** Stored data **
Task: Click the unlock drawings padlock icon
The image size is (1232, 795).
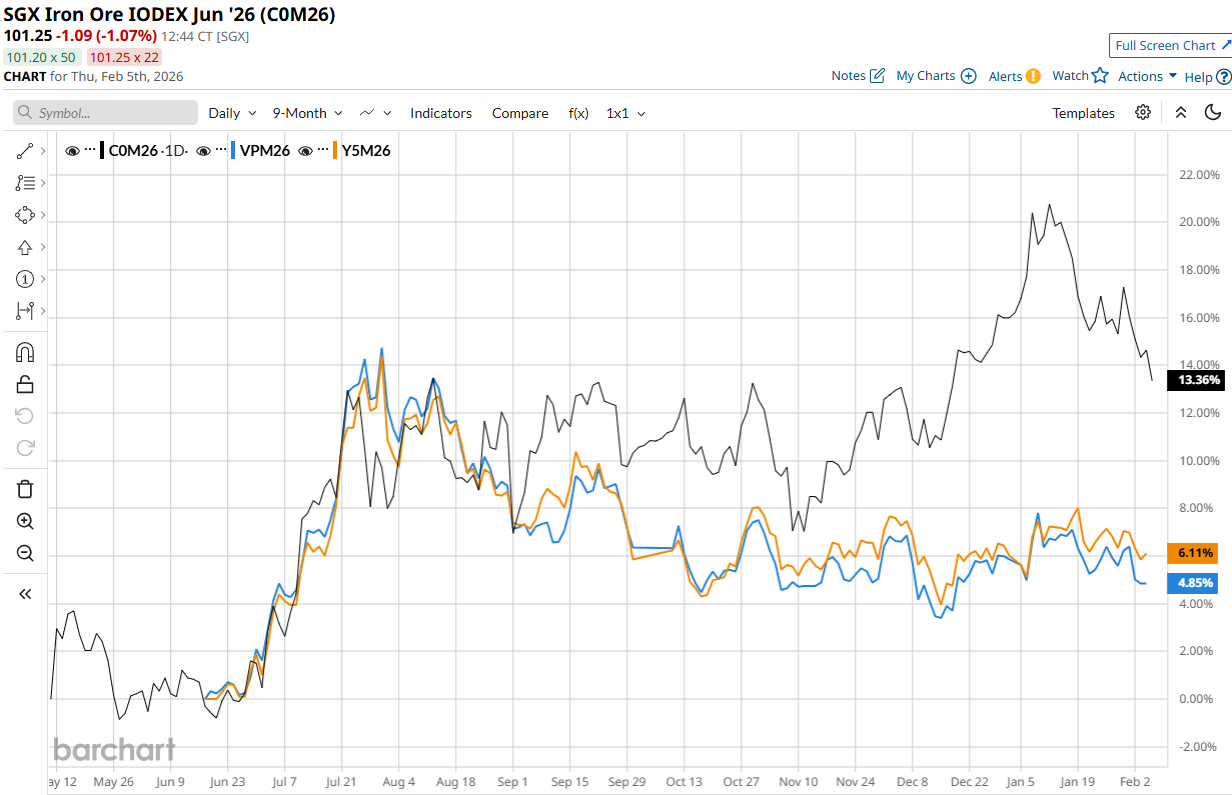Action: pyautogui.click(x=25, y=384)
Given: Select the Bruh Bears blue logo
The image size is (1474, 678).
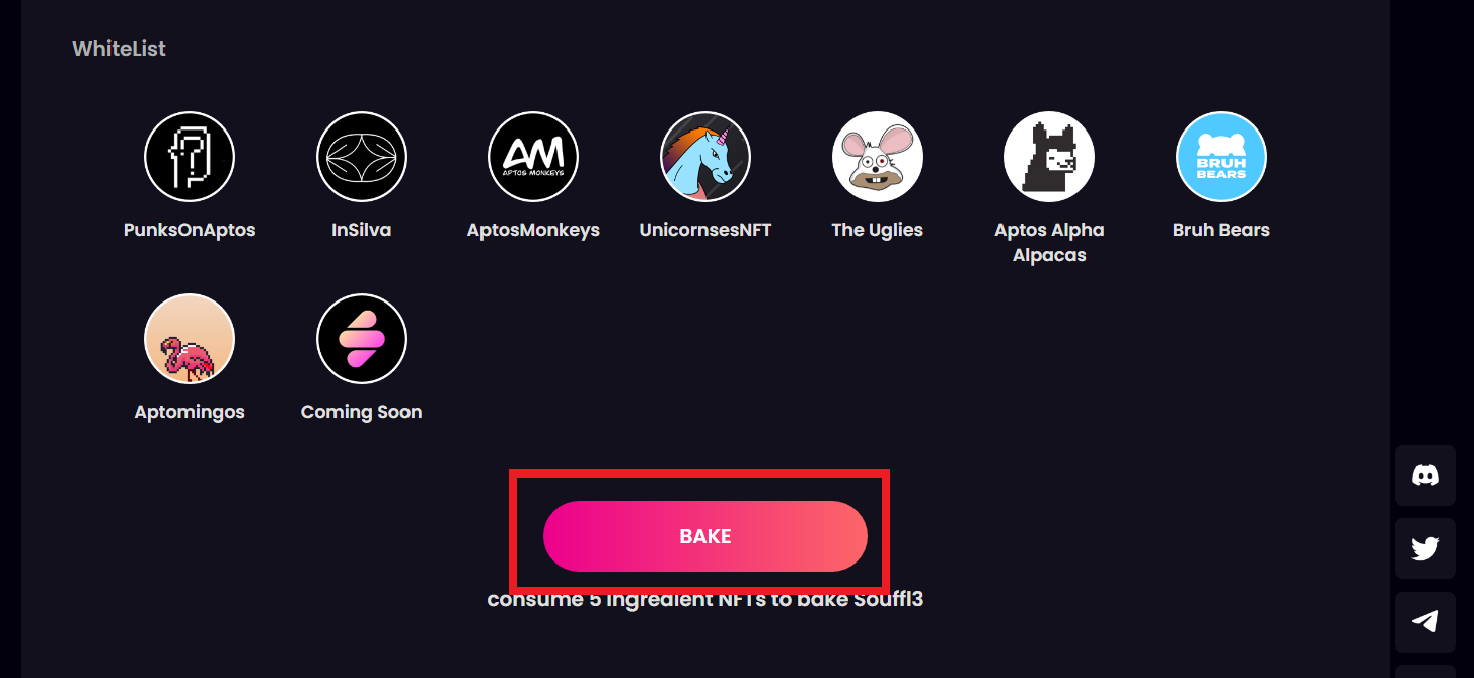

** What you need to do **
The material must be returned exactly, with its pictures omitted.

** Solution to the problem **
Task: Click the unlock drawings padlock icon
The image size is (1232, 795).
Action: pyautogui.click(x=25, y=384)
Given: Select the Bruh Bears blue logo
The image size is (1474, 678).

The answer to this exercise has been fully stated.